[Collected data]
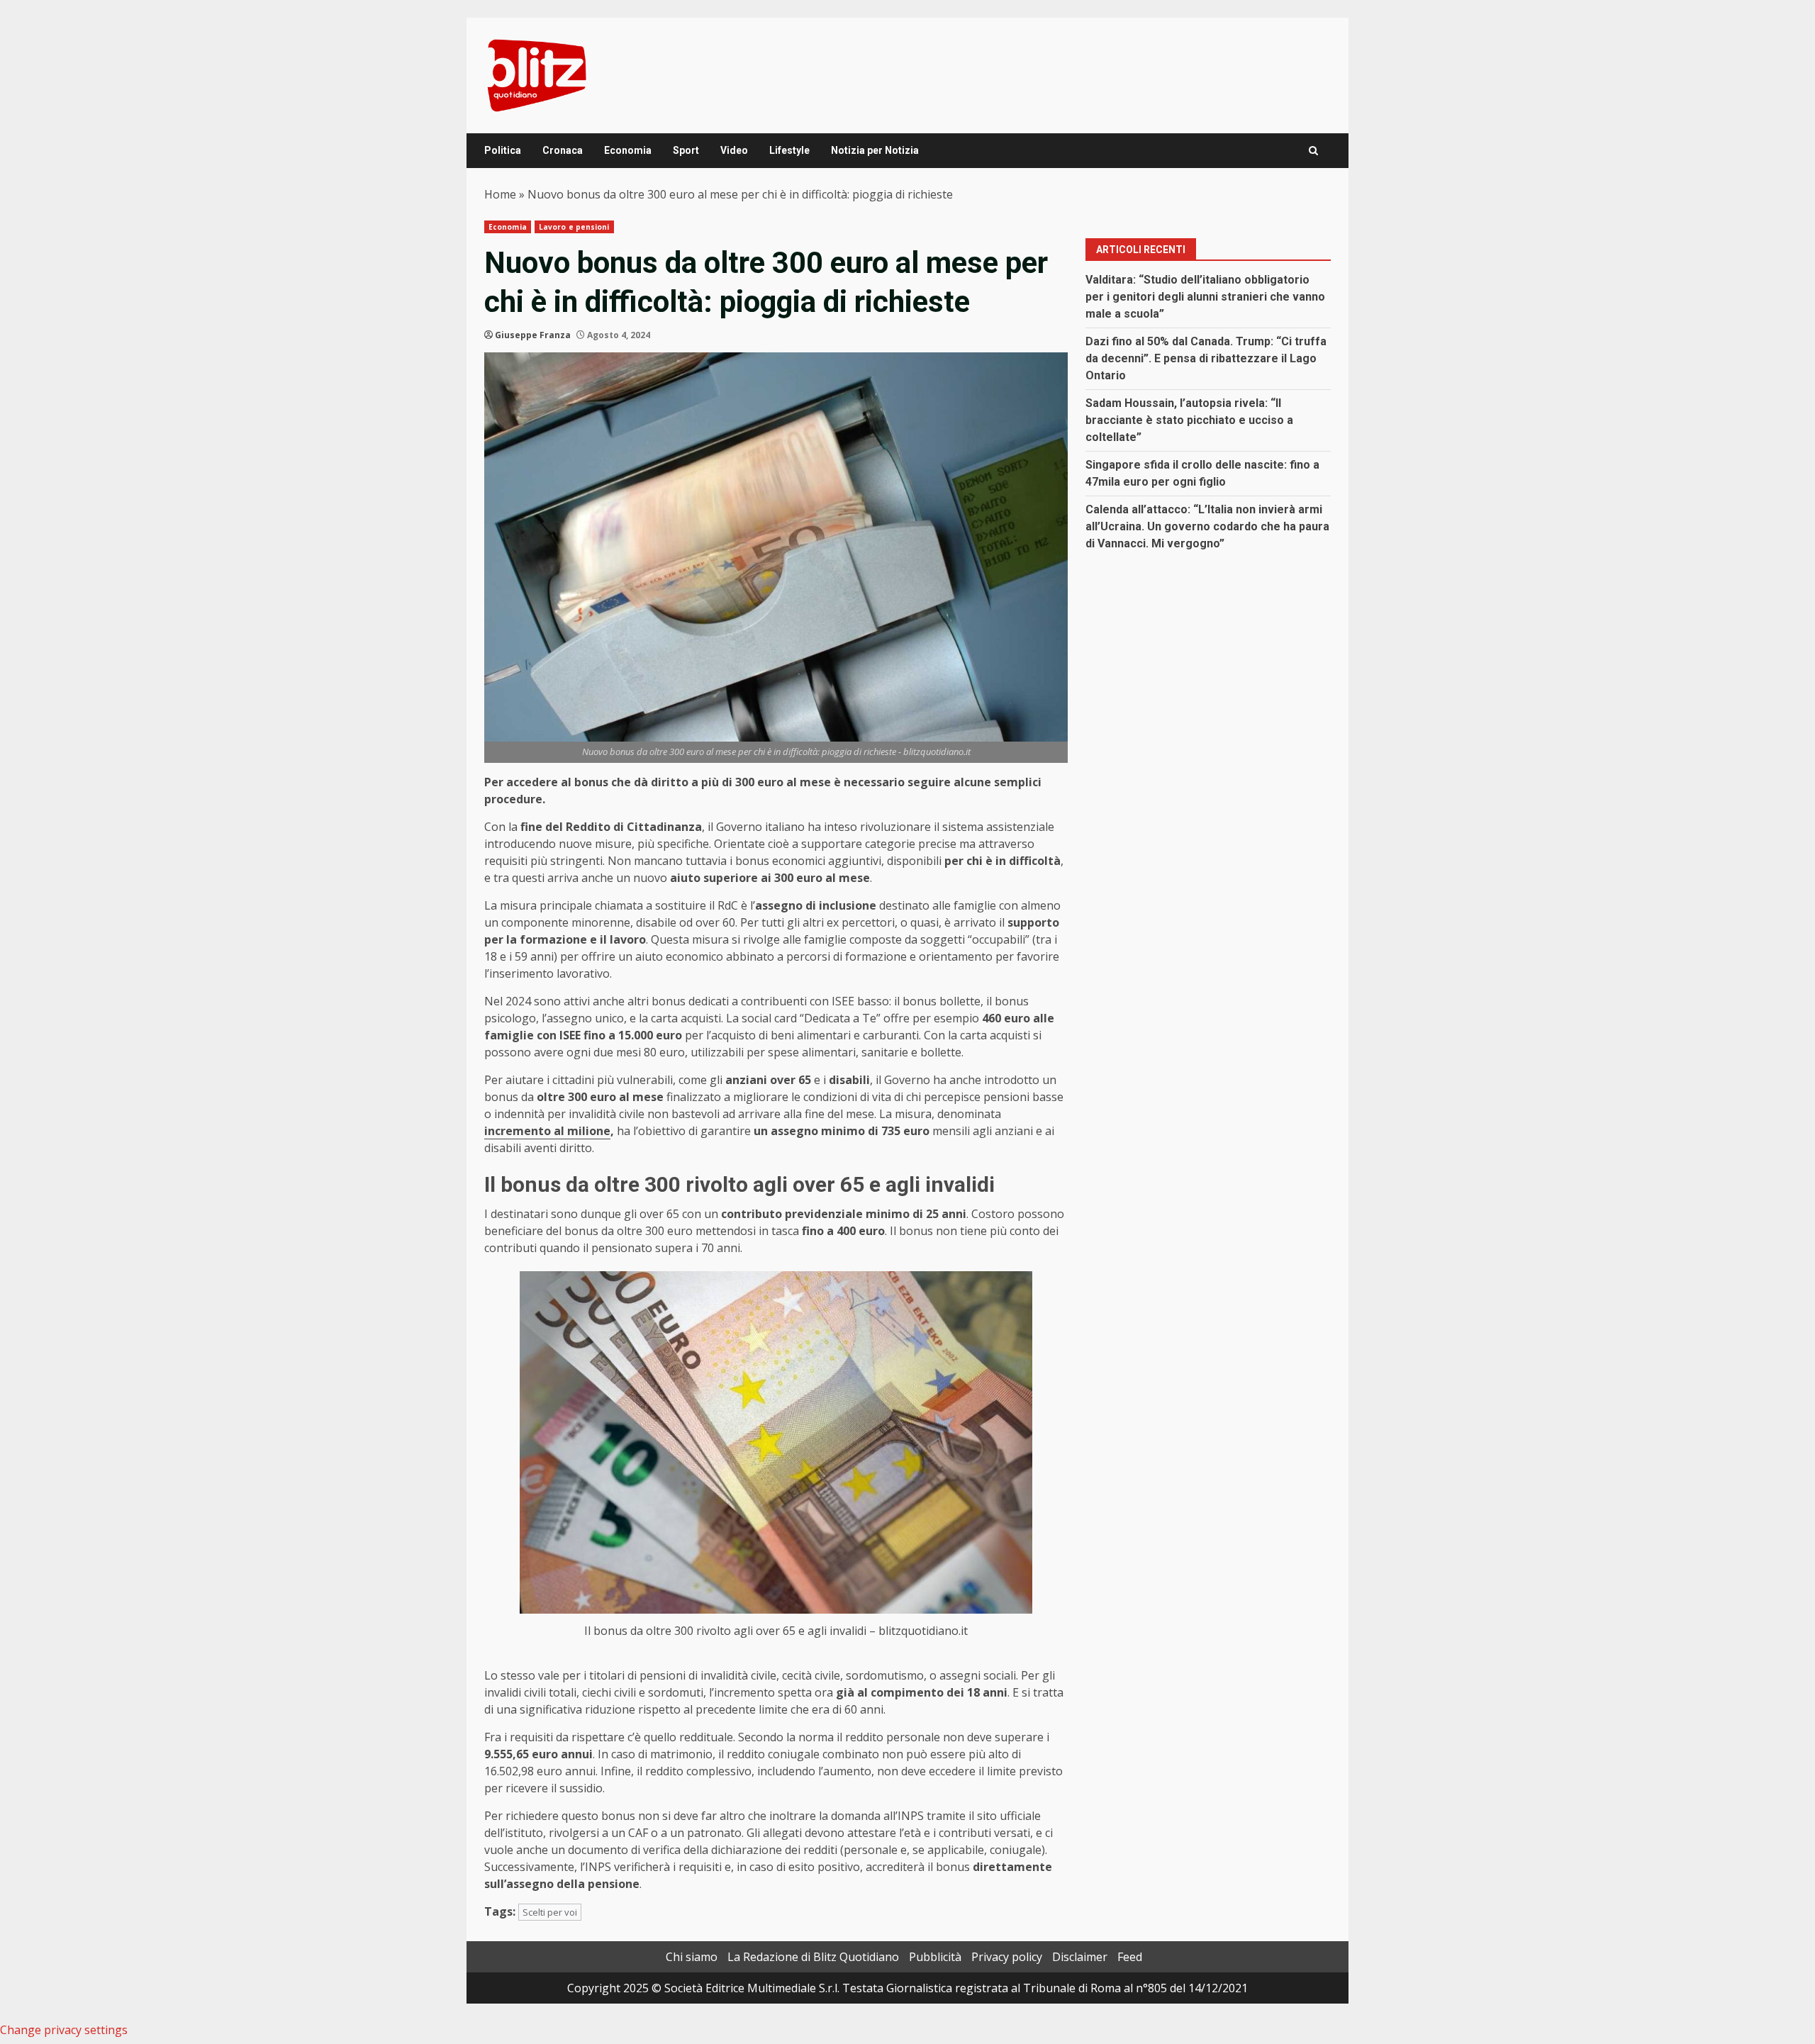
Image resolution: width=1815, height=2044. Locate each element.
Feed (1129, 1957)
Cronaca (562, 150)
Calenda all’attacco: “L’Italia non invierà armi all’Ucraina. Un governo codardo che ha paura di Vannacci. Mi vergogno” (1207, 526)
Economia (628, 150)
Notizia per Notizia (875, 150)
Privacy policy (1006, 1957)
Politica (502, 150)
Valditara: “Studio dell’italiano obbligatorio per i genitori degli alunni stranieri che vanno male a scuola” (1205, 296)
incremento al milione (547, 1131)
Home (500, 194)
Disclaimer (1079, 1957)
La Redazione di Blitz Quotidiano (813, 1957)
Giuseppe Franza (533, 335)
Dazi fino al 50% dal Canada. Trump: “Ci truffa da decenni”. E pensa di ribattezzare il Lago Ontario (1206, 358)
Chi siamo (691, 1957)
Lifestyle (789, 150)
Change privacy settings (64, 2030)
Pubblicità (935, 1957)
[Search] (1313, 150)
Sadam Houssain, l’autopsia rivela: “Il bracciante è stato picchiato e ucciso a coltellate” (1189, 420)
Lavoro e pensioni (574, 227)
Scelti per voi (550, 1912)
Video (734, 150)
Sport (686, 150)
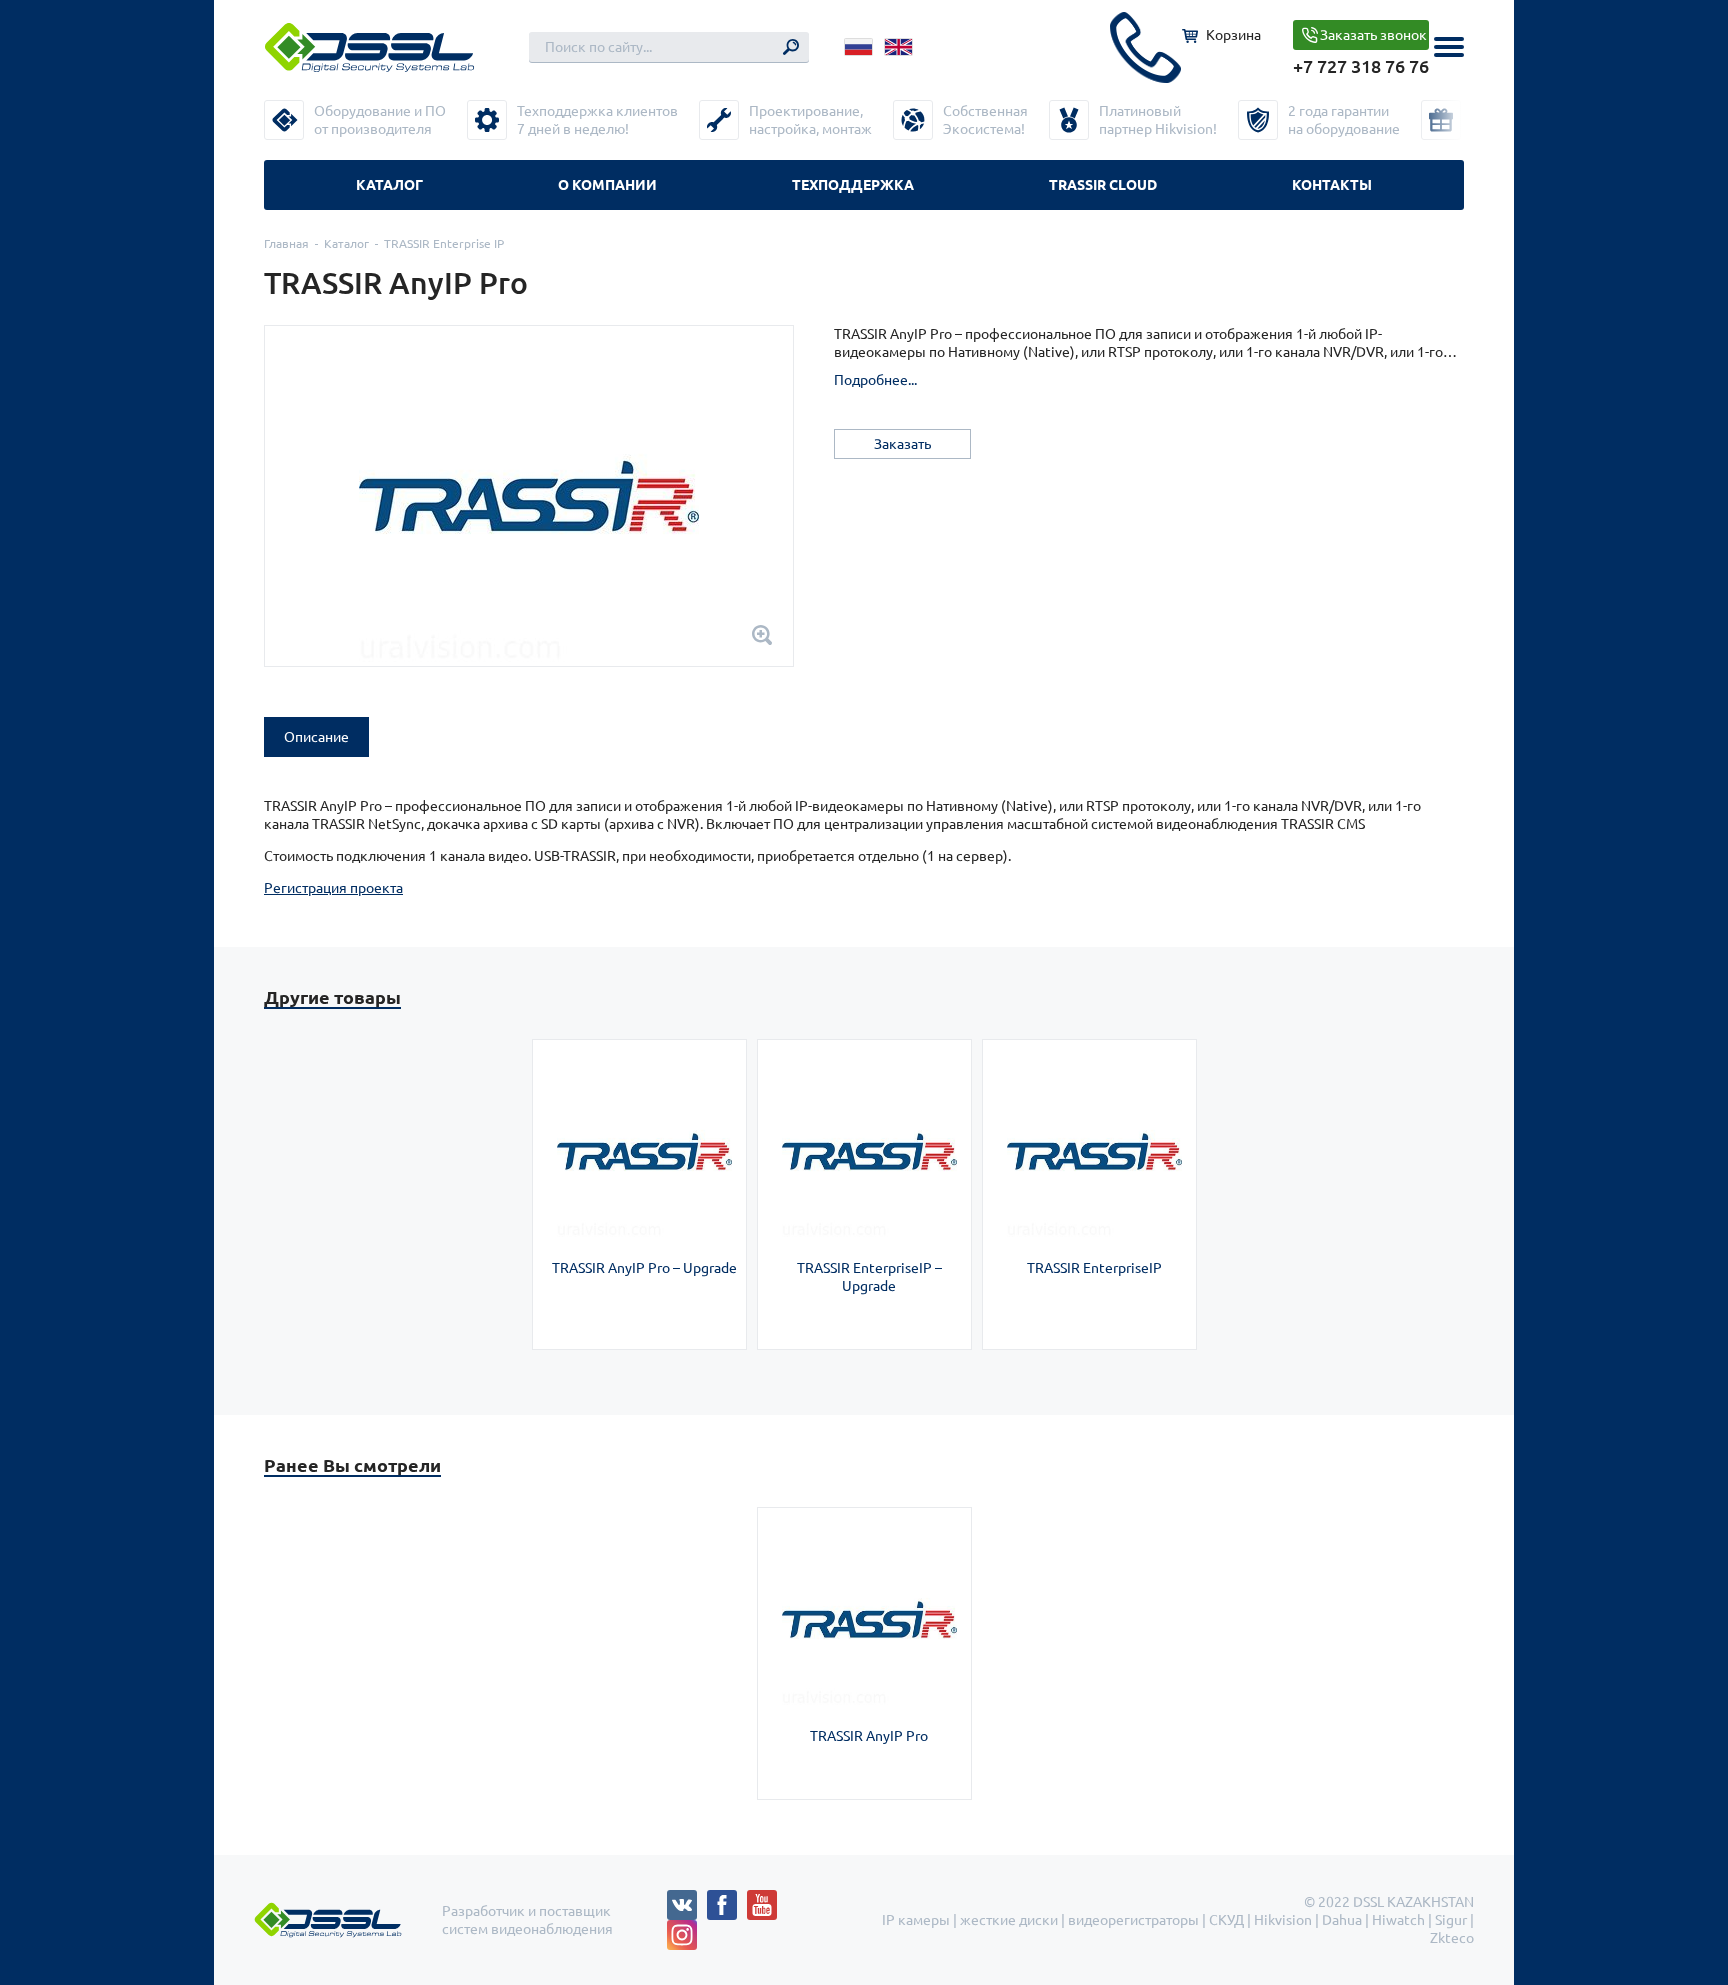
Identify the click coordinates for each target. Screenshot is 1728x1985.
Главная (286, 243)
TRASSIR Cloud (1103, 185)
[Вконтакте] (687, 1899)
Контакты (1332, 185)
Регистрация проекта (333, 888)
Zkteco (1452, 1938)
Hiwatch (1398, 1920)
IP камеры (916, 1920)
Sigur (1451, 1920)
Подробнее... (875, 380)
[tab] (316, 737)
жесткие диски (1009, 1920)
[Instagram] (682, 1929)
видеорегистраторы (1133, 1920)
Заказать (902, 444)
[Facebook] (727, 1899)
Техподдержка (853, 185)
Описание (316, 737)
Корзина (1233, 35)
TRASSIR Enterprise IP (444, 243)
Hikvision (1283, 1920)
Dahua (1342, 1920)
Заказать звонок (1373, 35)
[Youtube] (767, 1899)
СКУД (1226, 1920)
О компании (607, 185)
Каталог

> EXERCISE DESCRIPTION:
From the records above, write out exactly the lines that begin at the line with "Lifestyle (789, 150)" and end at the line with "Заказать звонок (1373, 35)". Pictures must not appear in the output.

> FINISHED TASK:
Lifestyle (789, 150)
Change privacy settings (64, 2030)
Pubblicità (935, 1957)
[Search] (1313, 150)
Sadam Houssain, l’autopsia rivela: “Il bracciante è stato picchiato e ucciso a coltellate” (1189, 420)
Lavoro e pensioni (574, 227)
Scelti per voi (550, 1912)
Video (734, 150)
Sport (686, 150)
Identify the click coordinates for each target. Screenshot is 1728x1985.
Главная (286, 243)
TRASSIR Cloud (1103, 185)
[Вконтакте] (687, 1899)
Контакты (1332, 185)
Регистрация проекта (333, 888)
Zkteco (1452, 1938)
Hiwatch (1398, 1920)
IP камеры (916, 1920)
Sigur (1451, 1920)
Подробнее... (875, 380)
[tab] (316, 737)
жесткие диски (1009, 1920)
[Instagram] (682, 1929)
видеорегистраторы (1133, 1920)
Заказать (902, 444)
[Facebook] (727, 1899)
Техподдержка (853, 185)
Описание (316, 737)
Корзина (1233, 35)
TRASSIR Enterprise IP (444, 243)
Hikvision (1283, 1920)
Dahua (1342, 1920)
Заказать звонок (1373, 35)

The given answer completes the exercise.